Photographs of Hamilton Palace accompany lengthy articles about the background to the copper-domed building. Construction started in 1985 and had cost about £40 million by 2006. It was intended to house his art collection – currently stored in Switzerland – and to be a mausoleum, ensuring his trust would legally own the buildings and their fittings after his death.
Hoogstraten was involved in a long-running fued with the Ramblers’ Association in the 1980s over Framfield footpath nine, illegally obstructed for 13 years until 2003. When a walker saw a barn built over the path he was accosted by an estate contractor and reported the issue to East Sussex County Council. Padlocked gates and refrigeration units were put in place to block the path.
In 1998 the Ramblers’ central office took on the campaign. Hoogstraten called them ‘riff raff’ and ‘scum of the earth.’ According to Open Spaces Society spokesman Chris Smith there was a protracted legal battle with ESCC when Hoogstraten set up companies, apparently to frustrate the process.
Ramblers pressed for a clause in the 2000 Countryside and Rights of Way (CROW) act which ultimately gave magistrates the power to remove obstructions.
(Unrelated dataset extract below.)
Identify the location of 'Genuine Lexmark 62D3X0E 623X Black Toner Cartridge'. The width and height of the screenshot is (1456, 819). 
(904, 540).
More lengthy legal arguments followed until the liquidator of one paper company set up to fight the case agreed to move the obstructions. On February 10 2003 there was a celebratory wire-cutting at the scene. Chris Smith said: “Mr Hoogstraten’s Path is the title of a walk on our website. To begin with people were too scared to come, but there have been no problems with the famous path for many years.”
Hoogstraten was born in Bognor in 1946, sold stamps to collectors at the age of 11 and began business dealing at the age of 14. In 1964 he bought an estate in Zimbabwe (then Rhodesia) and is a close associate of Robert Mugabe.
He served time in 2002 was sentenced to 10 years for the manslaughter of a business rival.
The verdict was overturned on appeal but in 2005 he was ordered to pay the victim’s family £6 million in a civil case.